* START Document *

Decades later, Sharpton still insists: No justice, no peace
John Lewis, Julian Bond and so many other leaders of the civil rights movement are dead; at 78, Jesse Jackson clearly is not the lion he once was.
But the Rev. Al Sharpton — once dismissed by some as a fraud, a jester — is still standing. This week, he will lead a commemoration of the Rev. Martin Luther King’s 1963 March on Washington for Jobs and Freedom, focusing on police violence and its ever-expanding roll call of victims.
The man who helped popularize the 1980s cry, “No justice, no peace,” is putting himself at the center of a new wave of activism, in a new millennium.
“I want to be able to show that the movement is not dead,” Sharpton said.
For more than three decades, Sharpton, 65, has been a go-to advocate for Black American families seeking justice and peace in the wake of violence and countless incidents that highlight systemic racism. He has a penchant for seizing the national spotlight and focusing the public on police brutality and acts of hatred against Black people, particularly at moments of heightened tensions and grief.
Born in 1954 in Brooklyn, Sharpton quickly showed promise as a preacher. At age 4, he delivered his first sermon; he was an ordained minister by age 10.
When he was just 13, Jesse Jackson appointed Sharpton youth director of New York’s Operation Breadbasket, an anti-poverty project of King’s Southern Christian Leadership Conference.

* END Document *

§ Stated goal A
In the article about Al Sharpton, at what age did he deliver his first sermon?

* START Dataset excerpts *

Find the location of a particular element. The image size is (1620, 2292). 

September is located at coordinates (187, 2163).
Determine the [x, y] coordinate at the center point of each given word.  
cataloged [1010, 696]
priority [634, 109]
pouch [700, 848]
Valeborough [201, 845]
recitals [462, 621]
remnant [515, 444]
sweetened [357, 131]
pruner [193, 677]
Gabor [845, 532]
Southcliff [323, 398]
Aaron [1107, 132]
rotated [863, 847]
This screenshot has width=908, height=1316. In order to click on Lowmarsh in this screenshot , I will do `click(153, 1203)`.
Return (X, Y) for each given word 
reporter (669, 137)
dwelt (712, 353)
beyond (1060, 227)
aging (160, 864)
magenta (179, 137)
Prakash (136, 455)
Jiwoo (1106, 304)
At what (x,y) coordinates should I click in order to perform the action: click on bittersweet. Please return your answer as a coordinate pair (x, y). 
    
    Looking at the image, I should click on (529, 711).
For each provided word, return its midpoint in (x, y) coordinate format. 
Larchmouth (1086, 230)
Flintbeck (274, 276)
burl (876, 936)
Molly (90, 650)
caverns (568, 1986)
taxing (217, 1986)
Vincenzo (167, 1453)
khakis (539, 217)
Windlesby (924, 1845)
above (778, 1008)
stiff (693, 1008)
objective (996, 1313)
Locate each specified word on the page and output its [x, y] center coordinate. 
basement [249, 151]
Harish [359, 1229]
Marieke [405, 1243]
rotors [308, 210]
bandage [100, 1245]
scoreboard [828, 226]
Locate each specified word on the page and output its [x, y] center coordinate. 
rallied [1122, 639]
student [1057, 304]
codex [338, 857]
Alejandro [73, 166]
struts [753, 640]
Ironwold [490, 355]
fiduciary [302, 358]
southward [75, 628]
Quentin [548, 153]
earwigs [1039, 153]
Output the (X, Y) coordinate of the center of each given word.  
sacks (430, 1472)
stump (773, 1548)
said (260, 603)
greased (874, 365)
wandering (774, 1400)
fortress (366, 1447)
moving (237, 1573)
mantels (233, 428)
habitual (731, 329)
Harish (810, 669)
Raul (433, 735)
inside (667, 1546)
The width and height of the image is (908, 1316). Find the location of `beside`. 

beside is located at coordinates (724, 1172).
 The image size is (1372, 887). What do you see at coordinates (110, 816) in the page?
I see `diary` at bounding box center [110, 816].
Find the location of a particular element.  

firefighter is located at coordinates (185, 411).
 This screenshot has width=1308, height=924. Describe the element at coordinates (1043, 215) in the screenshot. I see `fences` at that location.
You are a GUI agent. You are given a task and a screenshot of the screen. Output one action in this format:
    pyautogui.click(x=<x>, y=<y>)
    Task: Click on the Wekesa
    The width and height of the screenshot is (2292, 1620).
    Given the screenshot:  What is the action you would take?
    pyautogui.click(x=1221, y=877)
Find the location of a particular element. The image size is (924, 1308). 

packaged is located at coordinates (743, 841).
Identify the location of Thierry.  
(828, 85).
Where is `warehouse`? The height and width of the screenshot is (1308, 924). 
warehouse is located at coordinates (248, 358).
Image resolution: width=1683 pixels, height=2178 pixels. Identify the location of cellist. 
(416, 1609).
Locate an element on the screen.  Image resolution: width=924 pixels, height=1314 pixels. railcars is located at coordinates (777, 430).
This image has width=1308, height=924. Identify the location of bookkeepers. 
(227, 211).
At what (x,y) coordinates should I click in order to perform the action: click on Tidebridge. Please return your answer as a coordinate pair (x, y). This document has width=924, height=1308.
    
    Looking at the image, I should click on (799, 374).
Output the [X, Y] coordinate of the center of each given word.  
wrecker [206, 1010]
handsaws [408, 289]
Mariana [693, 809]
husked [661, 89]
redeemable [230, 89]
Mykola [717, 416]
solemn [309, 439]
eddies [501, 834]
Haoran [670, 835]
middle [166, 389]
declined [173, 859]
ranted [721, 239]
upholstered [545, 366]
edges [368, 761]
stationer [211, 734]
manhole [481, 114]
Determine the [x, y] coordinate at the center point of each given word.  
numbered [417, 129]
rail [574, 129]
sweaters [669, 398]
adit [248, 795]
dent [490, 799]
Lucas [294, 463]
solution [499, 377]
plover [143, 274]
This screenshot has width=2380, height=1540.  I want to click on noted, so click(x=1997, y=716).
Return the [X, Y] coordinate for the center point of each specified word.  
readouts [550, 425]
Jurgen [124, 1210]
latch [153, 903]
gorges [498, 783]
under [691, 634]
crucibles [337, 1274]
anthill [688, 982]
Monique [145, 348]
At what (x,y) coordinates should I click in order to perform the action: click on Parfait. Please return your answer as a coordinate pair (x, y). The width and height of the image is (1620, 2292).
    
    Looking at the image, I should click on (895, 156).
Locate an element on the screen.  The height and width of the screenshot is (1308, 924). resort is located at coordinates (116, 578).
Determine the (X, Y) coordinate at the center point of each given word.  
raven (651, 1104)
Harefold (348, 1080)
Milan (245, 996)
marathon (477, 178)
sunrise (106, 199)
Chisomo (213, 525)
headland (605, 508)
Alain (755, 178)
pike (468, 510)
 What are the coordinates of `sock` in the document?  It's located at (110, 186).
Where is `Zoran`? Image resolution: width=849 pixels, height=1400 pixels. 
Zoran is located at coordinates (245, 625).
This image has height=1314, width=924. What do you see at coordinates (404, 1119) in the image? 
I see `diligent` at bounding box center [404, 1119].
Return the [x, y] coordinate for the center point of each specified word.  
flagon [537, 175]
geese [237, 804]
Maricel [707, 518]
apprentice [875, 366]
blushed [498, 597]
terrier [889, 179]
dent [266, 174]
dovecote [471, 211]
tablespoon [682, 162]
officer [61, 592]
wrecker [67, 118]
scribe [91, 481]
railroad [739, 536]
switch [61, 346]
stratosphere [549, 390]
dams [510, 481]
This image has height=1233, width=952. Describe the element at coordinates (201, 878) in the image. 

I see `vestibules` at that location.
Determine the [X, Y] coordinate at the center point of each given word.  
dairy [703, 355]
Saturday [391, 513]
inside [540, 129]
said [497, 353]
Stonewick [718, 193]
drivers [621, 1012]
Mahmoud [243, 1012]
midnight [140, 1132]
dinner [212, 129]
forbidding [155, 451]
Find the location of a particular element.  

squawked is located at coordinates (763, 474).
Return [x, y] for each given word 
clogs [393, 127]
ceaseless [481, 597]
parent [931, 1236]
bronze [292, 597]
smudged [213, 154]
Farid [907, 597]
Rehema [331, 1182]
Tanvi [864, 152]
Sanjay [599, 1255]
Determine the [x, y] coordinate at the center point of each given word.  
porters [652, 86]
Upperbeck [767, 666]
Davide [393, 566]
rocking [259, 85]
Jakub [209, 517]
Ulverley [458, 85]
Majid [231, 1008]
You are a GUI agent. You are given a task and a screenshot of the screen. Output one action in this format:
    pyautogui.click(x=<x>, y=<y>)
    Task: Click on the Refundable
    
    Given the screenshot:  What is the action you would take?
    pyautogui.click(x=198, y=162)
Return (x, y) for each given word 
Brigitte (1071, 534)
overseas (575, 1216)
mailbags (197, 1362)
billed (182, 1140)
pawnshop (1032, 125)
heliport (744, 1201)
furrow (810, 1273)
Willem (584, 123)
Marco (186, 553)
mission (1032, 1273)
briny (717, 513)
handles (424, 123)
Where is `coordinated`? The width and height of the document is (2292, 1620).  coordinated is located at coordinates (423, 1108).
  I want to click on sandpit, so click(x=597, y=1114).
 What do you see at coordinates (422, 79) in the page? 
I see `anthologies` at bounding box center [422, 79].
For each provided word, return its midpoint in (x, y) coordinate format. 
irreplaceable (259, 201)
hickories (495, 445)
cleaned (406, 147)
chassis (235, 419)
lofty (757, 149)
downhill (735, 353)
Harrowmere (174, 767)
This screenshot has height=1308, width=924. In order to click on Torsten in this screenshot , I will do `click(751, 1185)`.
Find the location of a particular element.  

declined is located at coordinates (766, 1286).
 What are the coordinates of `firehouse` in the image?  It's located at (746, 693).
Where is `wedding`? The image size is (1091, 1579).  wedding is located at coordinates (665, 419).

* END Dataset excerpts *

§ Stated goal B
In the records, copy the lines from the line with "recitals [462, 621]" to the line with "Looking at the image, I should click on (529, 711).", swapping "screenshot" for "page" and leaving everything else the same.

§ Exercise output A
At age 4.

§ Exercise output B
recitals [462, 621]
remnant [515, 444]
sweetened [357, 131]
pruner [193, 677]
Gabor [845, 532]
Southcliff [323, 398]
Aaron [1107, 132]
rotated [863, 847]
This page has width=908, height=1316. In order to click on Lowmarsh in this page , I will do `click(153, 1203)`.
Return (X, Y) for each given word 
reporter (669, 137)
dwelt (712, 353)
beyond (1060, 227)
aging (160, 864)
magenta (179, 137)
Prakash (136, 455)
Jiwoo (1106, 304)
At what (x,y) coordinates should I click in order to perform the action: click on bittersweet. Please return your answer as a coordinate pair (x, y). 
    
    Looking at the image, I should click on (529, 711).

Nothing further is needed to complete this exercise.